Entries supplied
* * * * *

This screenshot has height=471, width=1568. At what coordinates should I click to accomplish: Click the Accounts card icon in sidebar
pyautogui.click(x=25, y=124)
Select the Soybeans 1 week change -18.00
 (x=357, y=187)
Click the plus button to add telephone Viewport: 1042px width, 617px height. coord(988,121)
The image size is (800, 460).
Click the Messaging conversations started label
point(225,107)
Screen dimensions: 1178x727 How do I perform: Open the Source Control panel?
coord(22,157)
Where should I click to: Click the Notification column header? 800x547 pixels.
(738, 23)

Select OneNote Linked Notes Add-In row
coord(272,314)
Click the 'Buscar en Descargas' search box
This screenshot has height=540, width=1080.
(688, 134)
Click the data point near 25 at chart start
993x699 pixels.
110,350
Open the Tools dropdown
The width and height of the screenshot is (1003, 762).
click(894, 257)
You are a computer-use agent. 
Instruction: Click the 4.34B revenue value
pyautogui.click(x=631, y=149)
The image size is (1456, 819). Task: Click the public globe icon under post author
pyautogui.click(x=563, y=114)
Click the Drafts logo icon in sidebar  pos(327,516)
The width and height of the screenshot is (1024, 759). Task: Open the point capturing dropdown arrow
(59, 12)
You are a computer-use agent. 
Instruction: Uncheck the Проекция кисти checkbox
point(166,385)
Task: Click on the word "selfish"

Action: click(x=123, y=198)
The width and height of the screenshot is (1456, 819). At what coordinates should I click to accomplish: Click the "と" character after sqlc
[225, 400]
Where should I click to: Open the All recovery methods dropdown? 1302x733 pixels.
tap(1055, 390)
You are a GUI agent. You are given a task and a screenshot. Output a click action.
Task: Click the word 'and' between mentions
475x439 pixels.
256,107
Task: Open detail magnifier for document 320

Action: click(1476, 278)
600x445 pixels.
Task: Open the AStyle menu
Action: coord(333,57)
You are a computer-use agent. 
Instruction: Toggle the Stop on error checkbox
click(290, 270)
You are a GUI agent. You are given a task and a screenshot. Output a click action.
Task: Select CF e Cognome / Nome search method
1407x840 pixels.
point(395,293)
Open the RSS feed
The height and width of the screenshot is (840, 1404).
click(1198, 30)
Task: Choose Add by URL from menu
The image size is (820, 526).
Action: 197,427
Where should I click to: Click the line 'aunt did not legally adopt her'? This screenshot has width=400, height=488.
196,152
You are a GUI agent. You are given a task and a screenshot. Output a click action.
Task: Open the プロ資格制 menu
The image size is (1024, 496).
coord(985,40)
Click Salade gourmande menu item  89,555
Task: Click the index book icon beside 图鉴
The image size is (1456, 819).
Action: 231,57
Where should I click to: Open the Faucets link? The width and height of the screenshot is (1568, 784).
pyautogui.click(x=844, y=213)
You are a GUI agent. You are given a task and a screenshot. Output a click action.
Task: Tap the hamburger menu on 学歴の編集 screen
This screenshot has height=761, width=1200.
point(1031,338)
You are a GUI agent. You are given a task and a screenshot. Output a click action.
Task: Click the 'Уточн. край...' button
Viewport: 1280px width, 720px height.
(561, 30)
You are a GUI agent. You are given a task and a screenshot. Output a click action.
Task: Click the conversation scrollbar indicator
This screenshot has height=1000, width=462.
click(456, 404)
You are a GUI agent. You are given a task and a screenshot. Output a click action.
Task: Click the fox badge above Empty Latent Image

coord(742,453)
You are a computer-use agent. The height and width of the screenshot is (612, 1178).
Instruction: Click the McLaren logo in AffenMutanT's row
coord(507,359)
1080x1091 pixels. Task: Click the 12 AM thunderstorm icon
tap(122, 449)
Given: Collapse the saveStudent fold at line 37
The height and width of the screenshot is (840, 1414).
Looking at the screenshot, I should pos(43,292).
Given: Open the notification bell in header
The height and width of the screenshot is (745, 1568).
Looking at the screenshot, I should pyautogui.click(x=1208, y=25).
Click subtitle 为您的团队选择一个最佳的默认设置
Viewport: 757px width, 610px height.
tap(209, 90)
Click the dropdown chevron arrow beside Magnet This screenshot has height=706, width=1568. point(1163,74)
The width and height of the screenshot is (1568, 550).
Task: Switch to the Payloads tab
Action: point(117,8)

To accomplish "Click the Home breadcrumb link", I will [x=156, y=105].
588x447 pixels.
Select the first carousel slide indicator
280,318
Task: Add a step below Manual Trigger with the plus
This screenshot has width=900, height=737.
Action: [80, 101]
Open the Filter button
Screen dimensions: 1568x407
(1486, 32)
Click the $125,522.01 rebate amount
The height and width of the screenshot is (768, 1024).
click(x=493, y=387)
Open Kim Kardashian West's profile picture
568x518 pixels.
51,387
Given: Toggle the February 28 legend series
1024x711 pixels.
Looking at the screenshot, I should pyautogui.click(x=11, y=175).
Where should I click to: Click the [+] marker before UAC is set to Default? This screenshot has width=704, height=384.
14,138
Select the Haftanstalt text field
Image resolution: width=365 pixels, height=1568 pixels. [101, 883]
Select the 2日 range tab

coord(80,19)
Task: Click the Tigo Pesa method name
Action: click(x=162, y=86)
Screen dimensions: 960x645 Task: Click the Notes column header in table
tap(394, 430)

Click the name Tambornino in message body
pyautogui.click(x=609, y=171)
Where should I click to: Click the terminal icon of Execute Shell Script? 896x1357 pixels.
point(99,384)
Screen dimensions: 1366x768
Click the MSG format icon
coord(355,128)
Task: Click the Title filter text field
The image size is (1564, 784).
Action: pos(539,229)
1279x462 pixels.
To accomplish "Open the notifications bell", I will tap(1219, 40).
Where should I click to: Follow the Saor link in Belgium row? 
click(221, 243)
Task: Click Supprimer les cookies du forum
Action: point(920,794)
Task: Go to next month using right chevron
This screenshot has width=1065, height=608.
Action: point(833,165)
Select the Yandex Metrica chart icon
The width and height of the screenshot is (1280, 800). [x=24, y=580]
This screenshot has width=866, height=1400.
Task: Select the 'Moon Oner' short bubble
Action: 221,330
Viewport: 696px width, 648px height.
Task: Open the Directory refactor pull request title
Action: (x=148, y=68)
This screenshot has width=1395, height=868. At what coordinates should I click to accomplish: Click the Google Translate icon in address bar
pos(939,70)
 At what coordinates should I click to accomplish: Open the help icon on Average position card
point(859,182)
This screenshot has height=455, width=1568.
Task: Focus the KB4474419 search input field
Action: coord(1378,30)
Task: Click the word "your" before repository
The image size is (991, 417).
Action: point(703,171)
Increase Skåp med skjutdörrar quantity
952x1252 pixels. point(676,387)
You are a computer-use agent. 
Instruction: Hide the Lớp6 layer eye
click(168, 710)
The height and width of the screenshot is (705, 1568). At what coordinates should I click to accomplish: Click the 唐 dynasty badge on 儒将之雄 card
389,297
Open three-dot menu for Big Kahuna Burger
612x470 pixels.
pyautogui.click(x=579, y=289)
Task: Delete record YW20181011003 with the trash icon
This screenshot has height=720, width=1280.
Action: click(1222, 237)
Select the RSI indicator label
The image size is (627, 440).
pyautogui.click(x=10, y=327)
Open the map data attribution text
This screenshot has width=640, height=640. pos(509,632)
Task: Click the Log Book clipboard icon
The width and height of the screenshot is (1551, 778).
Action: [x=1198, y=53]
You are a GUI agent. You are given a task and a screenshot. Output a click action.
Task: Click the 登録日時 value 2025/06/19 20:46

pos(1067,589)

* * * * *

Work instructions
After locating the line that contains "Increase Skåp med skjutdörrar quantity", print that line and every one after it through the last line of the listing, exactly.

Written answer
Increase Skåp med skjutdörrar quantity
952x1252 pixels. point(676,387)
You are a computer-use agent. 
Instruction: Hide the Lớp6 layer eye
click(168, 710)
The height and width of the screenshot is (705, 1568). At what coordinates should I click to accomplish: Click the 唐 dynasty badge on 儒将之雄 card
389,297
Open three-dot menu for Big Kahuna Burger
612x470 pixels.
pyautogui.click(x=579, y=289)
Task: Delete record YW20181011003 with the trash icon
This screenshot has height=720, width=1280.
Action: click(1222, 237)
Select the RSI indicator label
The image size is (627, 440).
pyautogui.click(x=10, y=327)
Open the map data attribution text
This screenshot has width=640, height=640. pos(509,632)
Task: Click the Log Book clipboard icon
The width and height of the screenshot is (1551, 778).
Action: [x=1198, y=53]
You are a GUI agent. You are given a task and a screenshot. Output a click action.
Task: Click the 登録日時 value 2025/06/19 20:46

pos(1067,589)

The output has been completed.